Open elliottslaughter opened 7 months ago
I put in an initial change to just shut off vectorization, for now:
https://gitlab.com/StanfordLegion/legion/-/merge_requests/1205
I can't find good documentation on the ARM instruction set so I've been looking through random LLVM tests trying to find the names of the intrinsics. I see:
https://github.com/llvm/llvm-project/blob/main/llvm/test/CodeGen/ARM/vpadd.ll#L64
But this is a 64-bit (?!) vector and I see no options for larger vector widths or for 64-bit floating point.
I merged the change to disable the vectorizer so that at least we're not generating invalid vector intrinsics for ARM now.
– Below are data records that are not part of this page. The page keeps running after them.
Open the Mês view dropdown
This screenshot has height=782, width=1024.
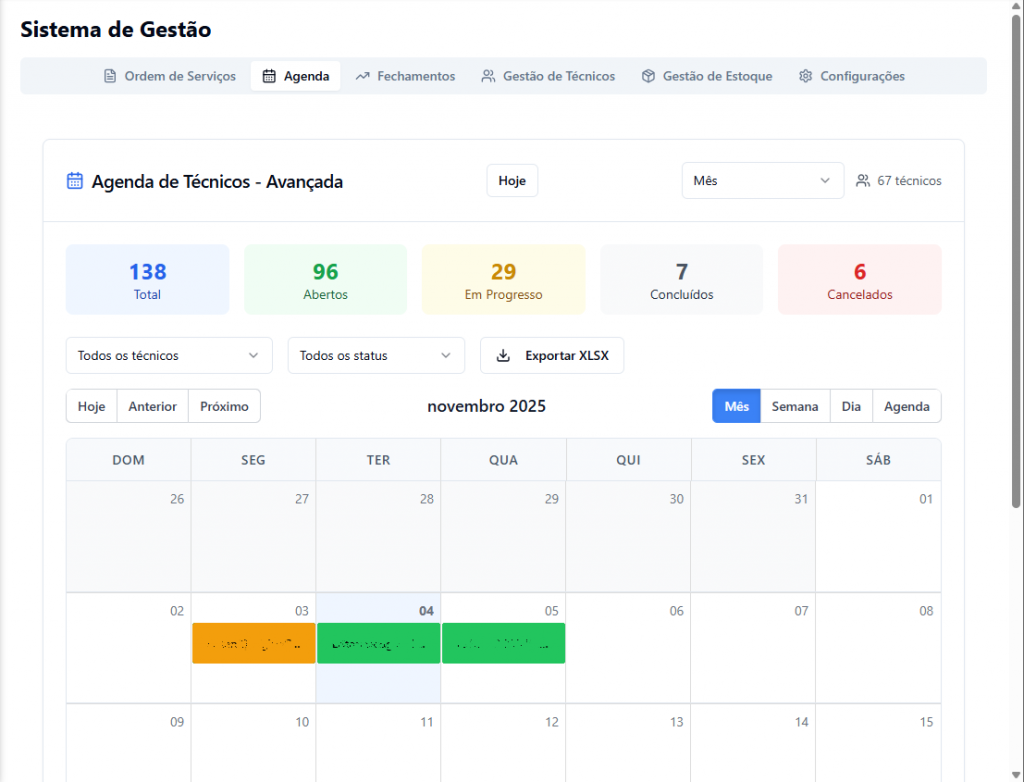(x=762, y=181)
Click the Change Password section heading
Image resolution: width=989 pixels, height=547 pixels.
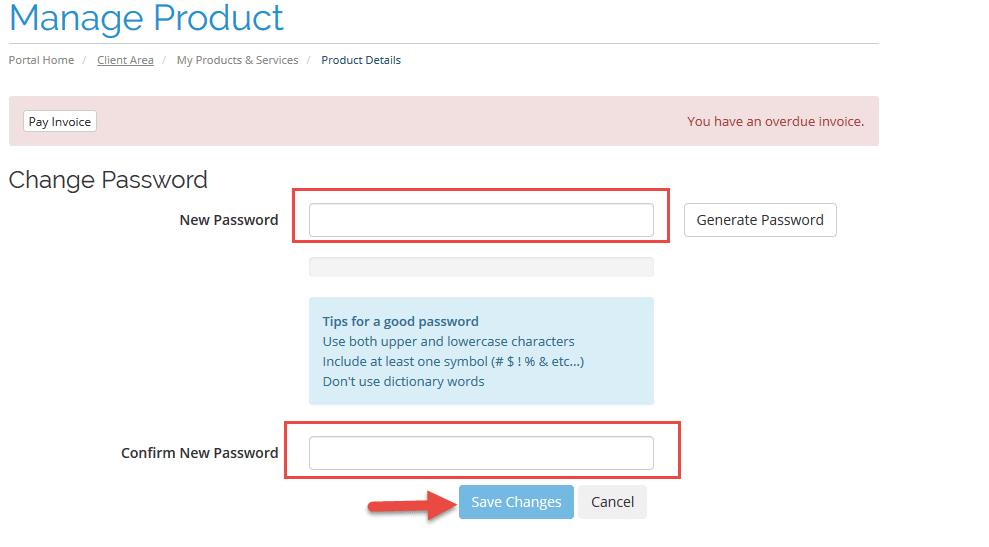pyautogui.click(x=108, y=180)
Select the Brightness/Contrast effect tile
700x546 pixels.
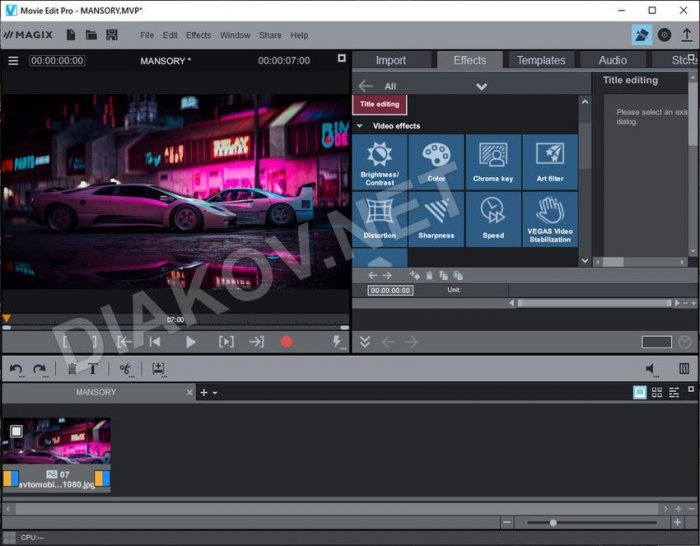click(379, 162)
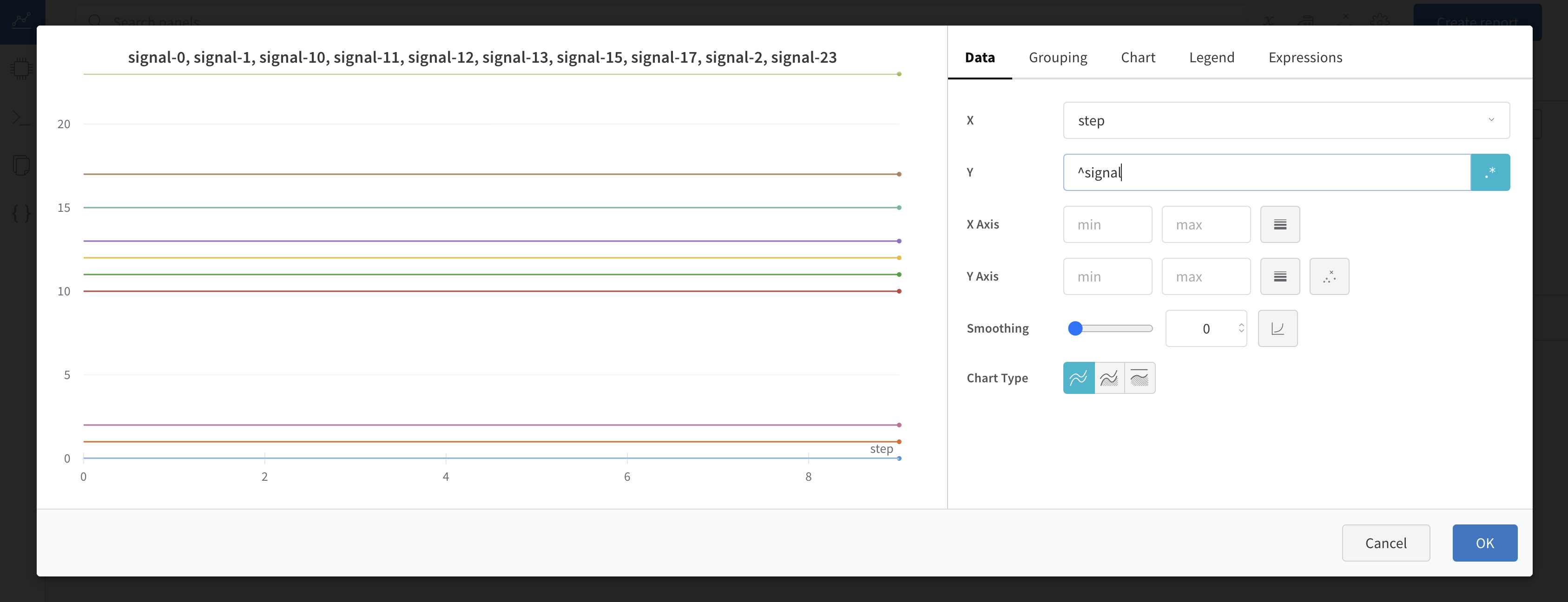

I can't find good documentation on the ARM instruction set
This is pretty good: https://arm-software.github.io/acle/neon_intrinsics/advsimd.html
For example, here are the addition ones: https://arm-software.github.io/acle/neon_intrinsics/advsimd.html#addition
Just since we were discussing it here is the 2-wide 64-bit add instruction: https://developer.arm.com/architectures/instruction-sets/intrinsics/vaddq_s64
Does anyone know where the LLVM versions of these intrinsics are defined? Grepping through the LLVM 17.0.5 source, I cannot find any evidence that these instructions are exposed as intrinsics. Presumably they must be, but I can't find them.
@pmccormick?
They use TableGen to generate .h header files with all the intrinsics. For neon as an example the .td file (input to TableGen) is in https://github.com/llvm/llvm-project/blob/main/clang/include/clang/Basic/arm_neon.td
We're missing the case for ARM here:
https://gitlab.com/StanfordLegion/legion/-/blob/d44c4d4062cb726a64aba19c023844ec62ef1077/language/src/regent/vectorize_loops.t#L101
In addition to some severely lacking CPU detection logic:
https://gitlab.com/StanfordLegion/legion/-/blob/d44c4d4062cb726a64aba19c023844ec62ef1077/language/src/regent/vectorize_loops.t#L33-40
This results in us attempting to generate x86 intrinsics for ARM, which obviously fails.